Using Social Media During Hiring Process Could Lead to Bias Claims

Stay informed and ready to meet both everyday challenges and long-term planning and policy-making goals, with focused news, practical information, and strategic insights on all HR-related developments.

 

While social media tools such as Twitter, Facebook, and LinkedIn allow employers to learn vast amounts of information about job applicants, hiring managers who even casually use these tools to gather information about a prospective employee could expose an employer to legal risks, attorneys and employment consultants told BNA.

They warned that applicants denied employment based on something they posted online could sue claiming they were not hired based on age, race, religion, sex, disability, or other protected characteristics.

“Be extremely careful and cautious to make sure you're not using private information people are posting publicly to make a hiring decision—and your hiring managers are not doing the same thing,” said Jessica Miller-Merrell, chief executive officer of Xceptional HR, a consulting firm in Oklahoma City that specializes in social media.

She offered the following example of a potentially discriminatory hiring decision. “When I found out I was pregnant, I posted it on Facebook,” Miller-Merrell said. “If hiring managers do the math, they might decide, ‘Jessica will be pregnant when our project goes live.' ”

Learning job applicants are pregnant or ill, for example, might prompt a hiring manager to avoid hiring them if the manager believes they might have to take leave from work, said attorney Eric Meyer, a partner at Dilworth Paxson in Philadelphia.

“Or if an applicant is disabled,” he said, “the employer might think that could affect health care premiums.”

Who Should Conduct Social Media Searches?

QUESTIONS.
(a) Check each statement against the article on social media in hiring. Answer yes or no for each, quoting the words that decide it: (i) Jessica Miller-Merrell heads a consulting firm based in Oklahoma City. (ii) Eric Meyer is a partner at a law firm in Pittsburgh. (iii) Applicants turned down over something they posted online could sue, claiming they were rejected because of a protected characteristic.
(b) Write the next part of the article on social media in hiring, beginning with the first paragraph under its last heading.
The lines after this point come from a separate source.

PROVIDED INFORMATION.
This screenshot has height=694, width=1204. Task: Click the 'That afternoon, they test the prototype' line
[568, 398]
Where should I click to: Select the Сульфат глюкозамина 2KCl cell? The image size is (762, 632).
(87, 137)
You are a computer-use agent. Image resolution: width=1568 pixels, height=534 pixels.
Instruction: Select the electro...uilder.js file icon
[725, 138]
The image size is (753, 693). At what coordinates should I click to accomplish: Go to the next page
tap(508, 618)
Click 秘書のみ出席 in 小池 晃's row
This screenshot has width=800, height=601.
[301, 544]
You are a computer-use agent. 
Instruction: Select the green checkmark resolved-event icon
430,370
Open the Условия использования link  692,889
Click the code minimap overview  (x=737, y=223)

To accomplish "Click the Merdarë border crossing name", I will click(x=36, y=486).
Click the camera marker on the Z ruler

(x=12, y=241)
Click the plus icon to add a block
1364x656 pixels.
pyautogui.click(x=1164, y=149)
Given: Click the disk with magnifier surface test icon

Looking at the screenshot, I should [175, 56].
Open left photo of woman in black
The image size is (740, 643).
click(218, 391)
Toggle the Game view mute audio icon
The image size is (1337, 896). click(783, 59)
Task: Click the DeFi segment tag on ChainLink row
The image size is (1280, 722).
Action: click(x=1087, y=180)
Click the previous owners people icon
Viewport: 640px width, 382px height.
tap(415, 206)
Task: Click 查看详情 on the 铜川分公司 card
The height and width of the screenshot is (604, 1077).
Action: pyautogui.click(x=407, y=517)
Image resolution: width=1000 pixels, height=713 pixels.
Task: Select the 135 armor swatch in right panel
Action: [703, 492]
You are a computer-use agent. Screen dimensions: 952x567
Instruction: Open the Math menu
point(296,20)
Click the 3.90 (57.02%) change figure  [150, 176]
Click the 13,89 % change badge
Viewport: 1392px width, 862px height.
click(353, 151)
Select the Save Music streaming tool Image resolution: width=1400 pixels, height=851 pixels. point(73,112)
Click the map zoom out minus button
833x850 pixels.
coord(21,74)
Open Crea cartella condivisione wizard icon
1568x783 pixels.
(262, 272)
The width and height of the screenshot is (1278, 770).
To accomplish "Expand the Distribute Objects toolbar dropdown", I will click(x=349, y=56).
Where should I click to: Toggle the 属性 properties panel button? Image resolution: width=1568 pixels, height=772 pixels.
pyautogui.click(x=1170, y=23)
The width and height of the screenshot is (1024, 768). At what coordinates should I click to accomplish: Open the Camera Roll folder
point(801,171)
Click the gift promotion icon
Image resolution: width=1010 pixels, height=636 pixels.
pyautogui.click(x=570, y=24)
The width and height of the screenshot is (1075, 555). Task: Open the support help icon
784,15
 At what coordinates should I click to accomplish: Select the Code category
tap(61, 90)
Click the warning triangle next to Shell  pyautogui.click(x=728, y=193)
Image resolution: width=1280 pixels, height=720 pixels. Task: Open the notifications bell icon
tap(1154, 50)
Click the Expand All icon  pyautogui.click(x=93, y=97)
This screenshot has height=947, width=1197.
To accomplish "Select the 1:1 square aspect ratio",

RESULTS BY TASK.
(a)
(i) Yes: "chief executive officer of Xceptional HR, a consulting firm in Oklahoma City that specializes in social media"
(ii) No: "a partner at Dilworth Paxson in Philadelphia"
(iii) Yes: "applicants denied employment based on something they posted online could sue claiming they were not hired based on age, race, religion, sex, disability, or other protected characteristics"

(b)
To avoid such legal obstacles, employers should have someone other than a hiring manager or decisionmaker in human resources conduct an online background check of job applicants, said Stephanie Thomas, founder of Thomas Econometrics, a company in Newton, Pa., that focuses in part on equal employment opportunity compliance issues in hiring.

The individual who does the online check should avoid sharing with decisionmakers any personal information about a job candidate that is not relevant to the hiring decision, Thomas said. “If you share information that discloses protected status,” she said, “using that information in your decision leaves you open to a discrimination claim.”

“To avoid the whole thing, it's better to not even collect that information, so you can say you didn't have access to it,” Thomas added.

Meyer said a firewall between the hiring manager and social media information about job applicants makes it difficult for a plaintiff subsequently to contend that the hiring manager discriminated against him based on a legally protected characteristic.

Checklist Recommended

Molly DiBianca, an attorney with Young Conaway Stargatt & Taylor in Wilmington, Del., said an employer should establish “a defensible procedure it can follow to rebut a claim for failure to hire for protected reasons.”

Such a procedure should begin with a checklist of five to 10 questions developed by HR and legal counsel, she said.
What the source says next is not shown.